> [Page text]:
Pork Cutlets aka Schwienerschnitzel

I follow the comings and goings at the Food Network (FN) thru a parady site called Food Network Humor (FNH). Way easier than sifting for nuggets of knowledge from Ten Dollar Meals or Semi-Homemade. One of the stalwarts for the FN is a chef named Anne Burrell. Never seen a single minute of show she's on but according to the folks at FNH this chef is the champion of brown food. She loves brown food and often says " brown food tastes good" with a Kermit the Frog accent. She's right. All kinds of brown food tastes good. Like fried food and beef food and chocolate food and beer food.

Let's focus on some good ol' fashioned fried food. The Aga can do fried. The Roasting Oven can preheat a pan, the Simmer Oven is perfect for batch cooking where you need to keep something warm and still retain its crispness. The Baking Oven will even preheat oil to a near perfect 350 degrees.

To the task at hand. Breaded pork cutlets, pork schnitzel or schwienerschnitzel; one and the same. A nice slice of pork pounded thin, breaded and shallow fried at a rapid pace. Simple and delicious.

Maybe you don't need a recipe for this but a little review never hurts.

What do I need?

  • 4 to 5 oz. boneless pork loin chop per person or if you've raised your own pork a nice slice from the bottom round works real well. I butterfly the chop by slicing almost all the way thru it so it opens up like a ...... a butterfly. Check out photo at the top.
  • A meat pounder, mallet or tenderizer. You can pick up a nice solid one at a restaurant supply house for cheap. Look for one with little teeth on it on one side. One side should be smooth.

Entries for finding text and elements
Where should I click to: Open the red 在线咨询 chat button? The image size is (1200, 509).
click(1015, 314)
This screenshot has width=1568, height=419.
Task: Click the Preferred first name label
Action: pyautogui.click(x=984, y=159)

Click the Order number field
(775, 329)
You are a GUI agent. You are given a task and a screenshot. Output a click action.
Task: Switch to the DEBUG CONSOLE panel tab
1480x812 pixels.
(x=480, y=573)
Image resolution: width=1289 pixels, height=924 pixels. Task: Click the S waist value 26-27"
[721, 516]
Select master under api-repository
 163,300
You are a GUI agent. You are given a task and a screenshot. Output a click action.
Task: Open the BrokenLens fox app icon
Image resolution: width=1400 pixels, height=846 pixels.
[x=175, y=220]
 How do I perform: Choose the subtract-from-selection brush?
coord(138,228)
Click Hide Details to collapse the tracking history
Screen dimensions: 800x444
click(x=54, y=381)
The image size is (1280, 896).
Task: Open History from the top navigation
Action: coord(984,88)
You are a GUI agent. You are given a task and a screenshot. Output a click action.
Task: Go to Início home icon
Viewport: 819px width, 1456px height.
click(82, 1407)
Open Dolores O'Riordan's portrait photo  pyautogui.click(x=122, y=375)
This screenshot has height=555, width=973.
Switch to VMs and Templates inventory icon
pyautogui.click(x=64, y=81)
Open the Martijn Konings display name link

> [Prompt 1]:
Answer these from the pork cutlets text:
(a) Through which parody site does the writer keep up with the Food Network?
(b) To roughly what temperature will the Baking Oven preheat oil?
(c) What should one side of the meat pounder have on it?
> [Prompt 2]:
Extend the pork cutlets text, picking up right after its last sentence.
The rows aren't needed for any of this.

> [Result 1]:
(a) Food Network Humor (FNH)
(b) A near perfect 350 degrees
(c) Little teeth

> [Result 2]:
  • A basic breading set-up. All purpose flour in one bowl, an eggwash (egg and a little water) in another and breadcrumbs in the third.  I use a even mix of panko and unseasoned breadcrumbs. About 1 cup per person. You won't use it all but you need extra and it's cheap. The bowls should be big enough to toss the pork around comfortably. 

Got it, now what?

  • Preheat your large sauté pan in the oven. Bigger the better.
  • Pound the pork nice and thin. Have the pork on a solid cutting board. Dip the mallet face in water before you start and it will prevent the meat from sticking. Start in the center and work your way to towards the outside. As you hit the meat pull towards the outside. After the meat begins to thin out lift it off the board and put it back down again. Similar to repositioning pie dough while you roll it out. 
  • Season the cutlet with salt and pepper then dredge in the flour dusting off any excess. Into the eggs for a thorough dunking and lift out letting any excess drip off. Into the breadcrumbs and cover completly patting the crumbs lightly into the pork. Flour makes the eggs stick, eggs make the breadcrumbs stick and the breadcrumbs make the nice tight seal around the pork.
  • Get your preheated pan from the oven, onto the Boil Plate and add a 1/4" vegetable oil. Not olive oil. When you see the oil shimmer and move it's hot enough. This will only take about 20 seconds. Add the pork carefully into the oil and immediately start to shake the pan a little, Splash the oil as you move the pan onto the top of the schnitzel, When you see color starting on the edge lift with a fork and check for color. When you see a nice golden brown, flip. Slide the pan to the Simmer Plate. Continue to shake and splash a little oil onto the  pork. Cook until brown serve. I like lemons and capers on mine.

What's the big deal that sounds easy?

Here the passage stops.